* _TEXTO_:
....................
Melhor e Antes, por Mutti Kirinus

Mutti principalPara chegarmos em algum lugar temos que encontrar meios de desviar os obstáculos. Antes, é preciso reconhecê-los! Mas então, o que dificulta o trabalho relacionado às artes e à cultura (no sentido de patrimônio)? Apontamos nos artigos anteriores alguns deles: a falta de informação sobre as leis de incentivo, o imediatismo, a falta de consciência sobre a importância da História para nossas vidas, a ausência de visão do todo na divisão do trabalho, a isenção de responsabilidade presente na terceirização dos serviços, a reprodutibilidade técnica utilizada para produzir a cultura de massa veiculada pelos meios de comunicação com fins comerciais e/ou políticos, etc…

O que acontece é que a arte, de maneira geral, tornou-se apenas mais um produto de consumo. Da mesma forma que o artista é apenas o trabalhador de um segmento da sociedade de consumo. Se pensarmos em sua origem, seja no segmento da música, pintura, escultura, dança ou teatro, a arte é inseparável da religião. Ou seja, ela possuía um caráter existencial. Um sentido mais amplo. Uma promessa de felicidade. Caso não levemos isto em consideração, iremos tratar cada período histórico da arte como um despojo, ou resíduo, de sistemas ideológicos anteriores. O sentido que faz estes períodos formarem um todo coerente reside justamente nesta promessa inerente a cada obra de arte e que cada indivíduo assimila conforme seu contato com este patrimônio. Para diferenciarmos uma simples mercadoria de uma obra de arte, podemos utilizar, transportando do segmento literário para os outros, a fórmula do nosso querido poeta Gaúcho: ‘Um poema que não te ajude a viver e não saiba preparar-te para a morte, não tem sentido. É um pobre chocalho de palavras’. (Mário Quintana)

No fetichismo, literalmente ‘feitiço’, da mercadoria na sociedade de consumo, o produto ganha um valor sobrenatural e de culto exterior a quantidade de trabalho e de matéria prima que necessitou para sua produção, um valor apenas comercial e, portanto, sem vínculo com a realidade. A arte dentro desta corrente dos outros segmentos da produção foi perdendo a referência do seu sentido primeiro e perdendo, assim, a força que lhe era inerente de representação do sentido existencial humano e tornando-se apenas mais um produto.
....................
* _INFORMAÇÕES EXIBIDAS_:
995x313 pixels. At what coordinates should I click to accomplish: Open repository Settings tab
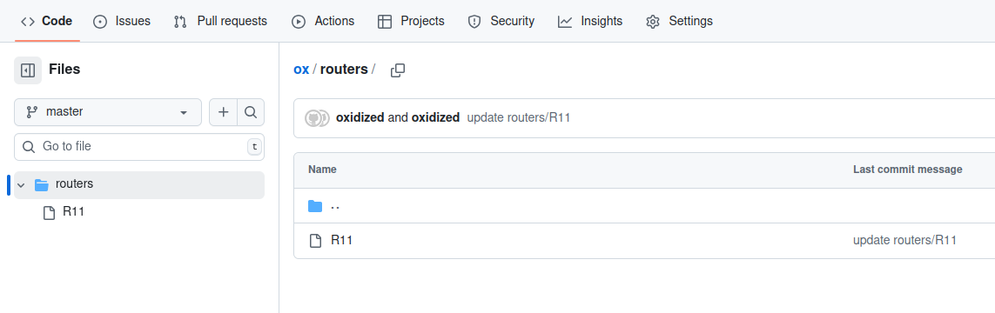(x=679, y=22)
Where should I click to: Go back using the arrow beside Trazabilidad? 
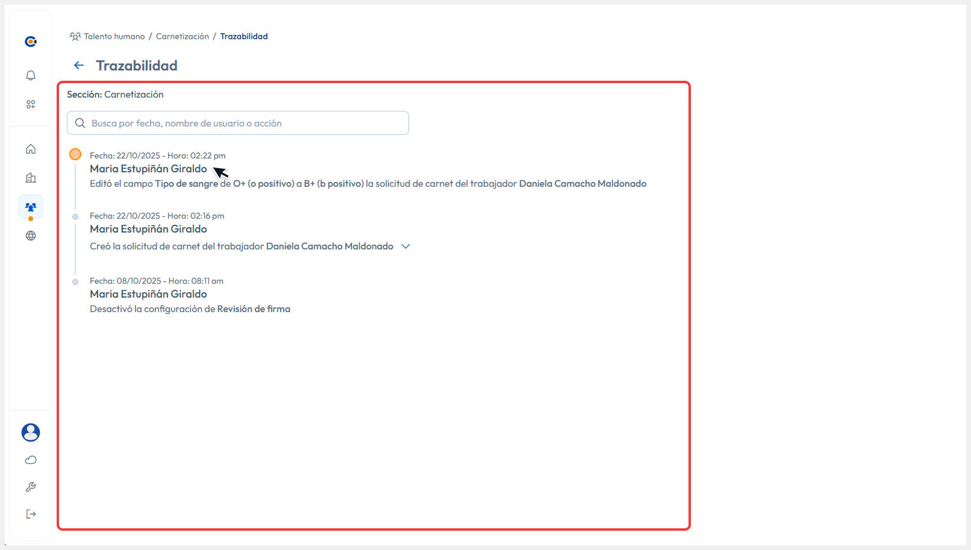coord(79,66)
....................
* _TAREFAS A REALIZAR_:
**A)** Responda com base no texto:
(i) Em sua origem, de que a arte é inseparável?
(ii) Qual poeta é citado como autor da fórmula que diferencia uma mercadoria de uma obra de arte?
(iii) Qual é o sentido literal de "fetichismo" indicado no último parágrafo?
**B)** Resuma o texto em duas frases.
**C)** Devolva, sem nenhuma alteração, o trecho do texto entre "No fetichismo, literalmente" e "mais um produto.", inclusive.

* _SOLUÇÕES DAS TAREFAS_:
**A)**
(i) Da religião.
(ii) Mário Quintana.
(iii) "Feitiço".

**B)** A arte, de maneira geral, tornou-se apenas mais um produto de consumo, embora em sua origem fosse inseparável da religião e tivesse um caráter existencial. No fetichismo da mercadoria, ela foi perdendo a referência do seu sentido primeiro e a força de representação do sentido existencial humano.

**C)**
No fetichismo, literalmente ‘feitiço’, da mercadoria na sociedade de consumo, o produto ganha um valor sobrenatural e de culto exterior a quantidade de trabalho e de matéria prima que necessitou para sua produção, um valor apenas comercial e, portanto, sem vínculo com a realidade. A arte dentro desta corrente dos outros segmentos da produção foi perdendo a referência do seu sentido primeiro e perdendo, assim, a força que lhe era inerente de representação do sentido existencial humano e tornando-se apenas mais um produto.